(Stored records)
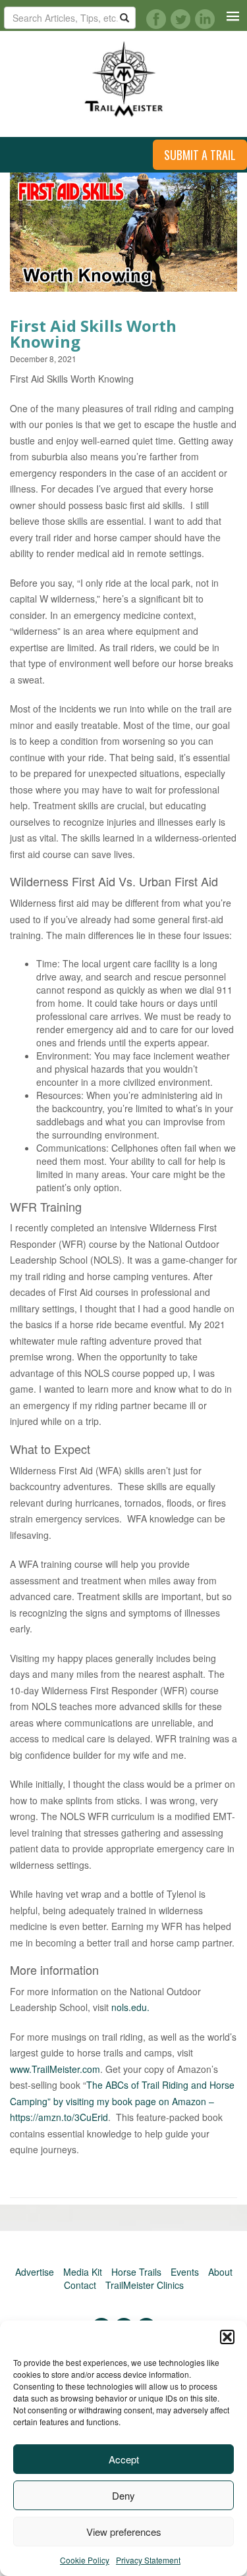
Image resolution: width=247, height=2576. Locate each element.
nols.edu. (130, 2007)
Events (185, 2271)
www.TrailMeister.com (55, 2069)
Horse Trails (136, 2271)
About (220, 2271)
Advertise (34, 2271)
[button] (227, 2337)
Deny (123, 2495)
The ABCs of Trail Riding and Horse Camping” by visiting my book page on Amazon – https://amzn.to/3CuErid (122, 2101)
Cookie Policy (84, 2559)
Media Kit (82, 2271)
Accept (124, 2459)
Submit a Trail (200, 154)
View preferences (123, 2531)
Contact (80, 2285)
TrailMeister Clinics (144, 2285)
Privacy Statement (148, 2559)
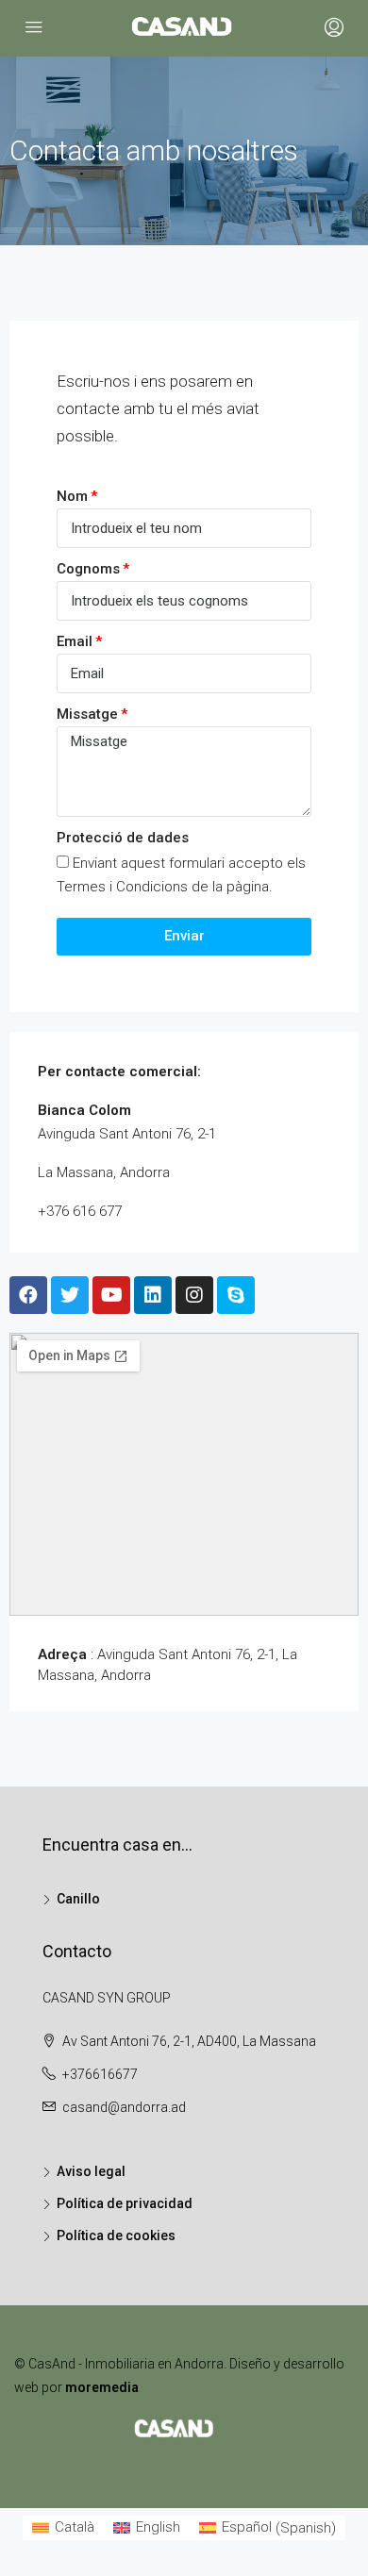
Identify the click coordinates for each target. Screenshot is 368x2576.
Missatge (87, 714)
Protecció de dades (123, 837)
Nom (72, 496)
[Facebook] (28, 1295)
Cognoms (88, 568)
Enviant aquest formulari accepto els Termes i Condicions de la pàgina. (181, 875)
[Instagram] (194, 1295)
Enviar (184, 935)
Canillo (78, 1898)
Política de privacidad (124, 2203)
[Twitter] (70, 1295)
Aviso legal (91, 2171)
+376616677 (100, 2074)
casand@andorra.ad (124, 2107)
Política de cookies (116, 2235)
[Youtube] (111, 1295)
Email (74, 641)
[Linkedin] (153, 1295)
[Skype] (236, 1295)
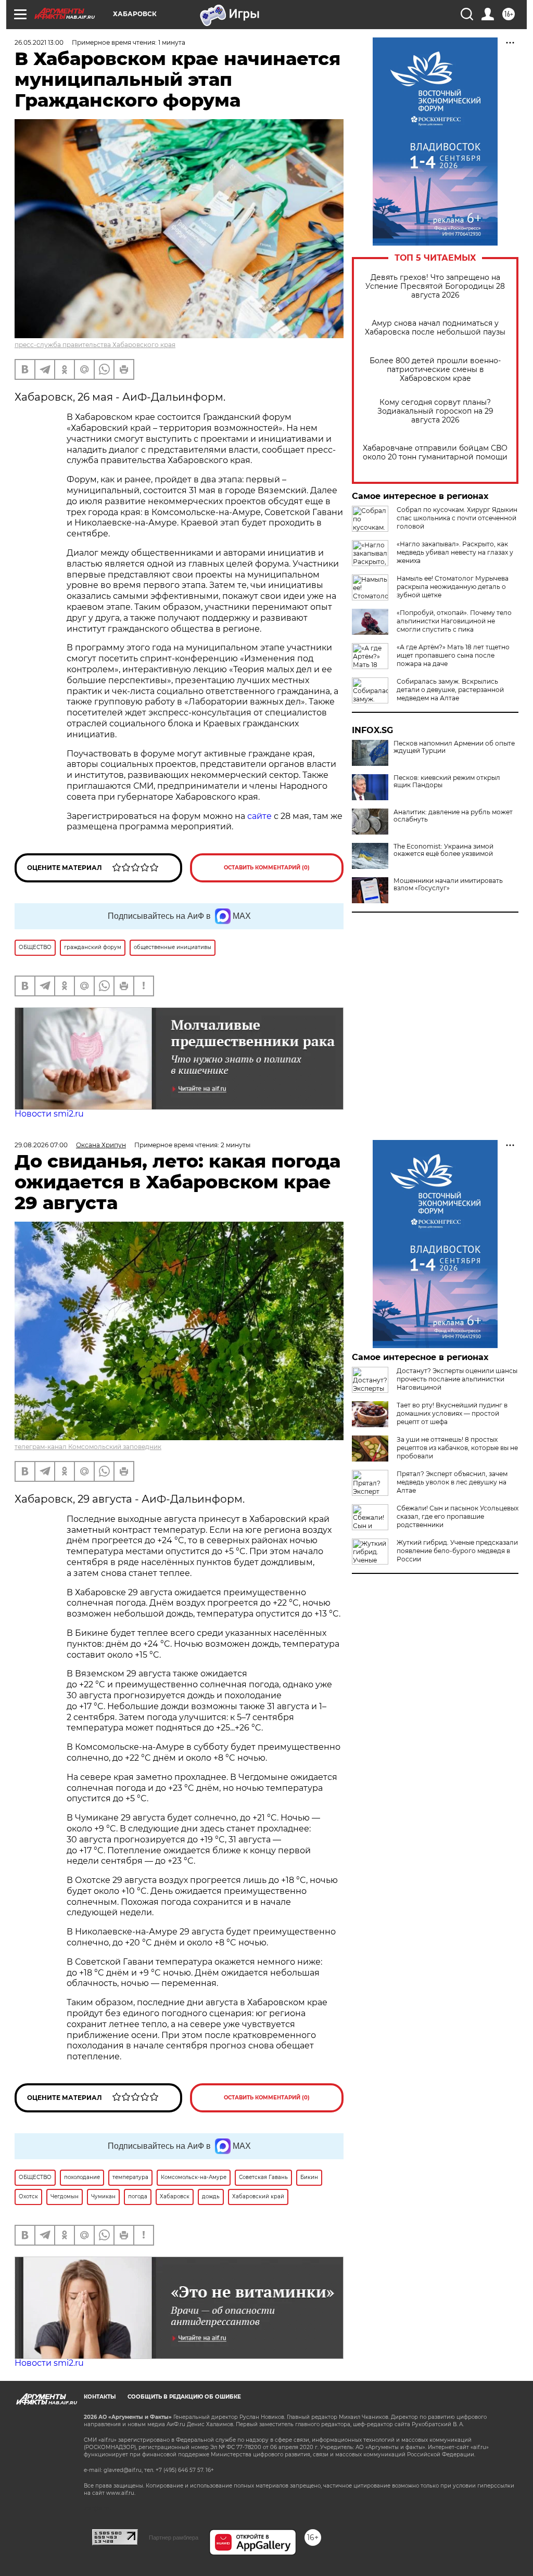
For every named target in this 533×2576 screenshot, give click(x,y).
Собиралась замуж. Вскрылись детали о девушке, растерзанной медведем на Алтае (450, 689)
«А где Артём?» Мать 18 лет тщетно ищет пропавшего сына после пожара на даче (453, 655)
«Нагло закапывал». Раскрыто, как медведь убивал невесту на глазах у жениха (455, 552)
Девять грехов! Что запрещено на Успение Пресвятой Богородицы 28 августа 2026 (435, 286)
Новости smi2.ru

### What to produce
Where a picture appears, omit it; otherwise reproduce each line above from the first to the one with "Privacy Statement (148, 2559)", inclusive.

### Answer for this exercise
Image resolution: width=247, height=2576. Locate each element.
nols.edu. (130, 2007)
Events (185, 2271)
www.TrailMeister.com (55, 2069)
Horse Trails (136, 2271)
About (220, 2271)
Advertise (34, 2271)
[button] (227, 2337)
Deny (123, 2495)
The ABCs of Trail Riding and Horse Camping” by visiting my book page on Amazon – https://amzn.to/3CuErid (122, 2101)
Cookie Policy (84, 2559)
Media Kit (82, 2271)
Accept (124, 2459)
Submit a Trail (200, 154)
View preferences (123, 2531)
Contact (80, 2285)
TrailMeister Clinics (144, 2285)
Privacy Statement (148, 2559)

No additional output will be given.